The sale TO END all sales?

It all started way back in…2015. Amazon celebrated its 20th anniversary with a day of discounts: Amazon Prime Day. Loosely modeled on Alibaba’s Singles Day, the day is a ‘Tent Pole’ sales event created during a typical ‘off time’ apart from the traditional retail sales holidays. This enables Amazon to stand apart from the typical “Black Friday”, and even Back to School noise from other retailers.  


There is no doubt that the US’s first e-commerce holiday is a boon for Amazon.

Prime Day 2017 was the “biggest day ever in Amazon history” with sales increasing by 60% — equating to $2.9B in one-day sales alone.

On the eve of Prime Day 2018 let’s take a minute to deconstruct the day vs the deals to see why Prime Day is so popular.

On its surface, Amazon Prime Day is a massive sale. Amazon has worked to make more products and more inventory available with more discounts. The 36-hour sale will feature “more than one million deals”, but not all at the same time, and not all for the full event. Some items are being made available only during certain hours, and assuredly others may sell out.

The story of Amazon Prime Day is certainly very compelling.

the story is deeper than just discounts

There will be bargains, but not every deal is a ‘deal’.

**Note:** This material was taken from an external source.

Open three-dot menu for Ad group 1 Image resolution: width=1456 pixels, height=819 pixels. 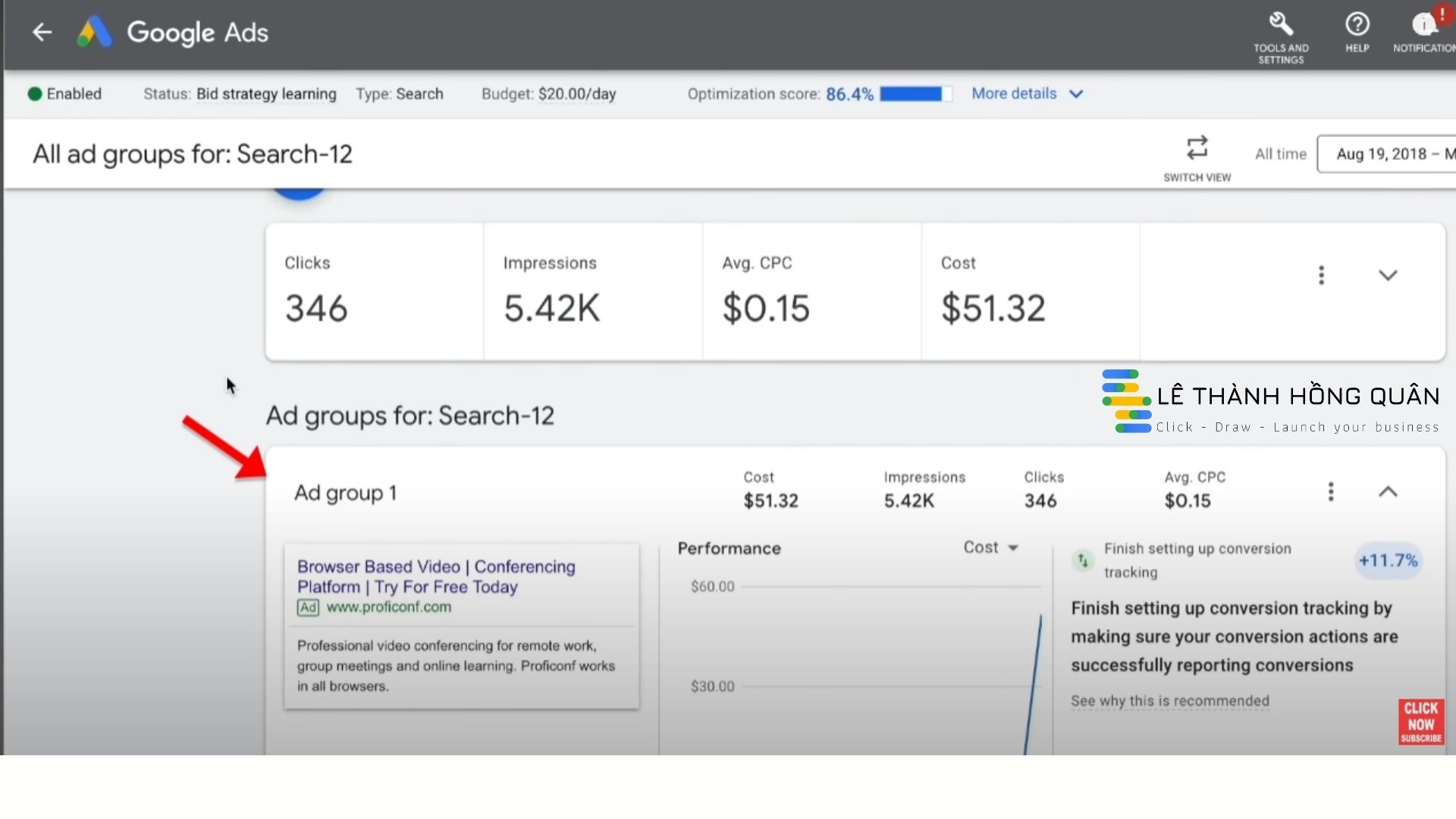pos(1330,492)
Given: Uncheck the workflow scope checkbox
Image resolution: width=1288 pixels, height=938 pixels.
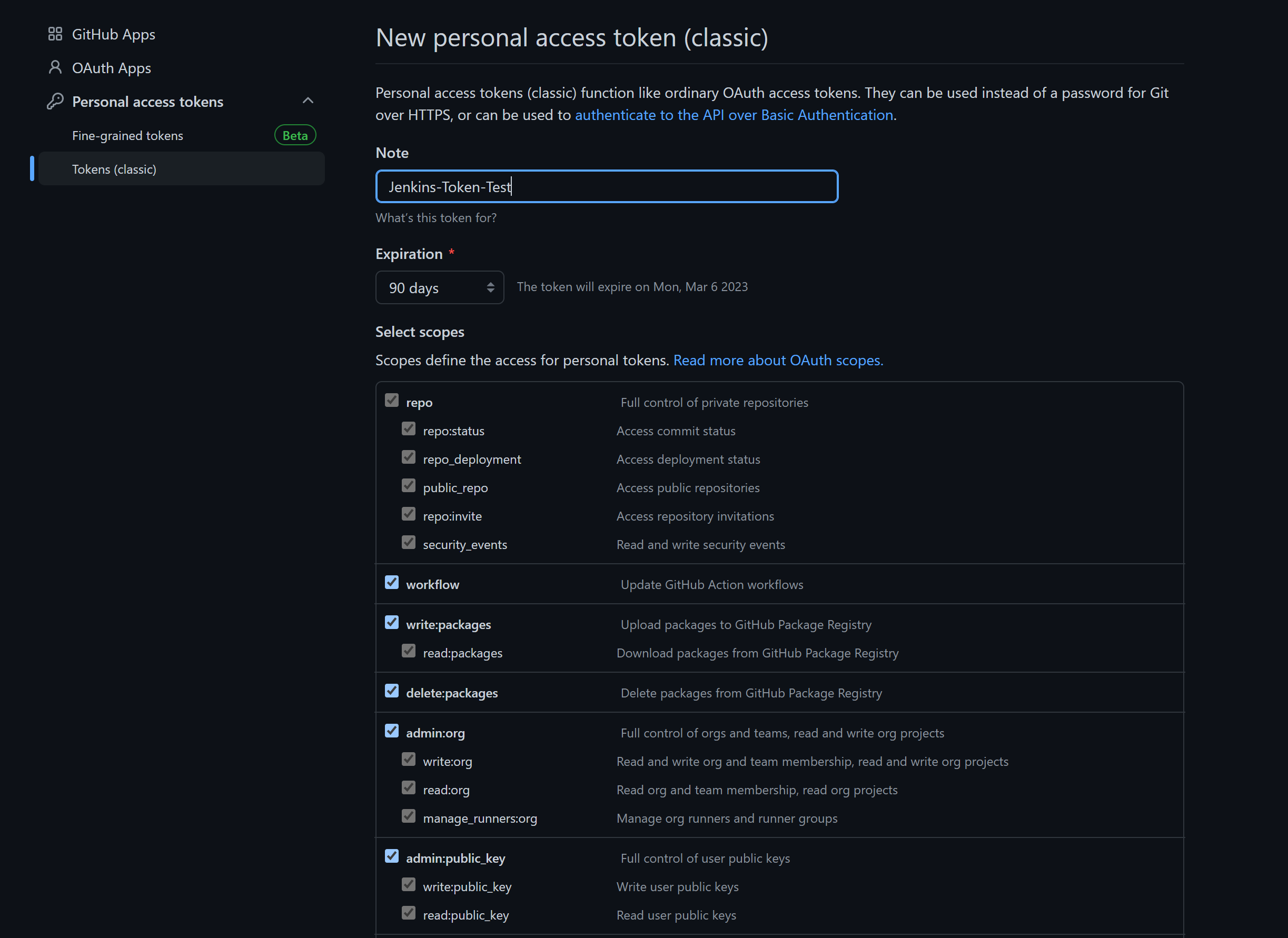Looking at the screenshot, I should (x=392, y=583).
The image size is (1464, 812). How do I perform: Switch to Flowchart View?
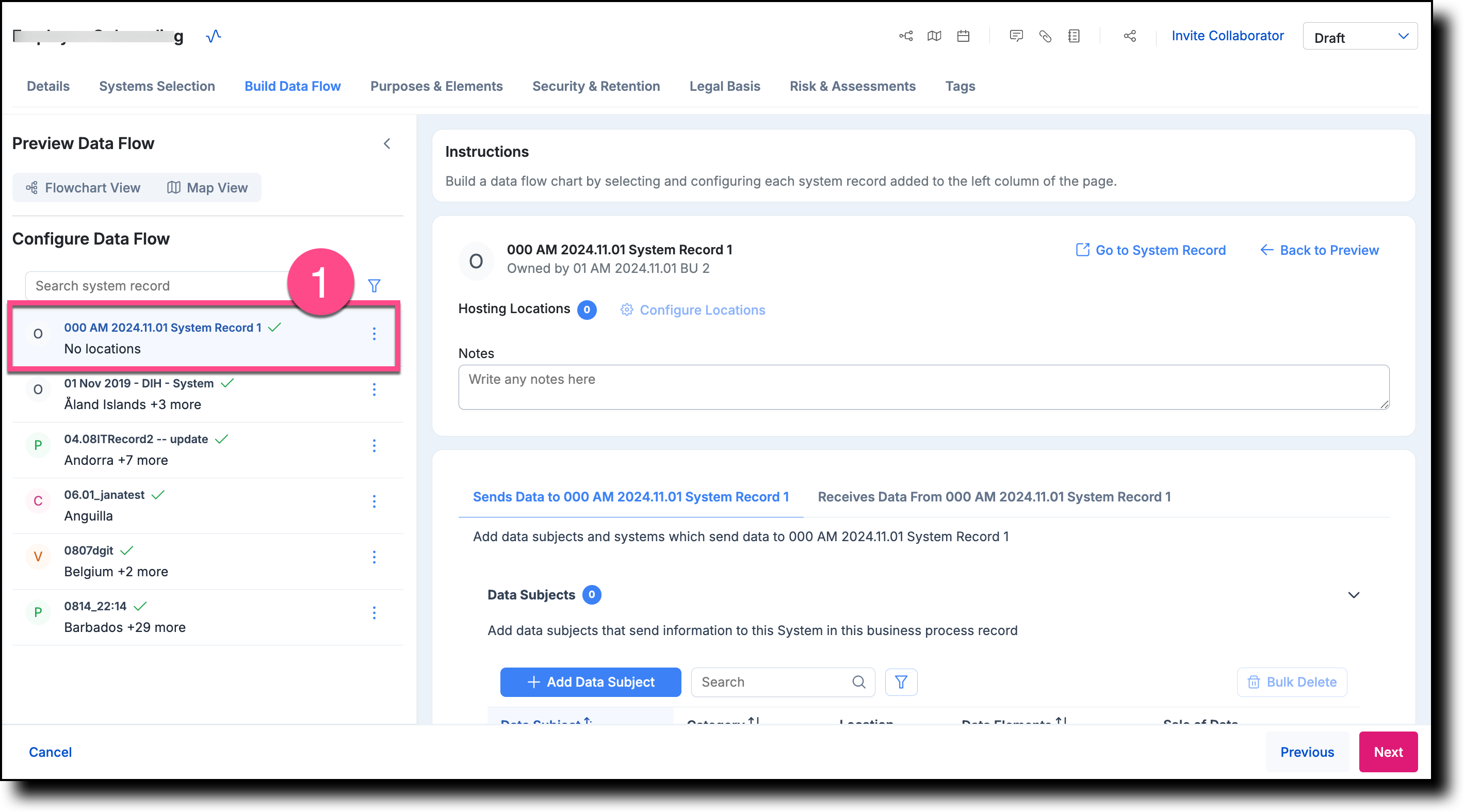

According to data collected by Earny, an app that tracks price drops, non-Amazon-branded products were cheaper on Cyber Monday 2017 than they were on Prime Day 2017. Profitero, an e-commerce services company, found that the most common Prime Day discount rate (20-30%) actually saw the lowest sales lift. Discounts between 10-20% resulted in greater sales than items in both the 20-30% and 30-40% discount bracket.

Some Amazon sellers raise products’ prices just before big sales, then discount them so deals seem better than they really are.

So, in many cases, the best sale prices may not show up on Amazon Prime Day. Amazon knows the value of a good story.

The real story is the storytelling

Behavioral science says the “price cue vs price cut is what matters”.

Research shows people are attracted to the believability of the deal rather than the actual discount.

The story of Amazon Prime Day and the massiveness of the sale breeds a fear of missing out with shoppers. It’s too good an event to miss and shoppers are compelled to take a peek.

Bottom line: when deals come with a backstory they have more impact.

Lessons for Retail

The need for storytelling is something the advertising industry has long known.

The ads that draw people to them tell a story versus focusing only on product features. Think about your favorite ads. Is it more effective to describe the flavor of a Coca-Cola or show Mean Joe Greene walking off the football field sharing a Coke with a young fan?

This lesson can get lost when it comes to retail.

Marketers get lost in a need to be direct with shoppers. Canned offers like Buy One Get One Free and 20% off are the result of this thinking.

Good marketers know how to create a story that captures shoppers’ attention and wallets.